Demcon was called in for an expert review after Mellon developed the first design; is the design robust? What needs to change for use in general surgery (after having sought for an application in vascular surgery first)? Is the Switch easy to produce? An important question was also which indication technique can ensure that the sutures are indeed places five to seven millimetres apart. The results of the expert review and the contact between Mellon and Demcon were so satisfactory that the partners decided to start working together, for the further development of the instrument and the subsequent production. “We chose Demcon because they have extensive expertise in developing medical instruments”, Mellon-CEO Jan Benschop explains. “They have everything we need for that here in the Netherlands; development, production and quality control.” Demcon production has the necessary assembly facilities, and Demcon has the appropriate technique for making precision part of the Switch, metal injection moulding, at its disposal.

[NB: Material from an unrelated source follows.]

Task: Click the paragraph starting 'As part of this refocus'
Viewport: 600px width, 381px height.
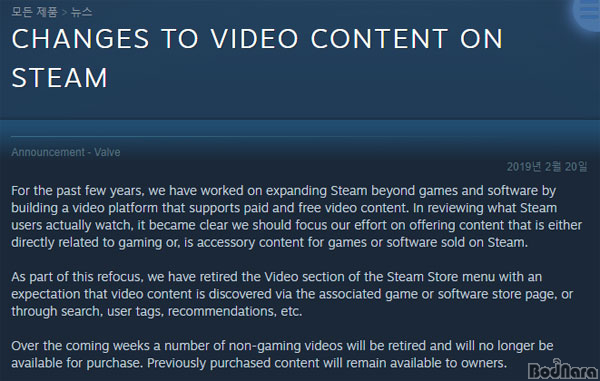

Demcon is participating in the new financing round of four million euros to seal the mutual commitment. Mellon closed that round with the current shareholders this month; Thuja Capital, development agencies Oost NL and BOM, and RvO (Netherlands Enterprise Agency). These new investments will allow Mellon to introduce the Switch to the medical market. The global market size for sutures is estimated at $3 billion a year. Benschop expects that their instrument can accelerate the introduction of the “small bites” technique for stitching. “This can improve the quality of life for the patient, and it contributes to reducing healthcare costs.”
The collaboration with Mellon is in line with Demcon’s vision on social responsibility, says Jemy Pauwels, investment director at Demcon. “We develop technology that can provide solutions to social problems. The conversations that we have with surgeons confirm that this new instrument responds to the wishes of the medical world. It will allow them to place sutures much easier and faster. It increases the patient’s well-being and the surgeon’s efficiency, who now has a free hand because of the instrument. He can perform the procedure himself in a more controlled way. As a result, making him less dependent on OR assistants. In our expert review, we investigated what our developers still need to do to make this a market-ready product. We have also researched how our product can be meaningful, and what a realistic price is. We are now investing in Mellon because we are confident about the potential of the product and technology, and we trust the management’s quality. That is why we would like to be an engineering and manufacturing partner.”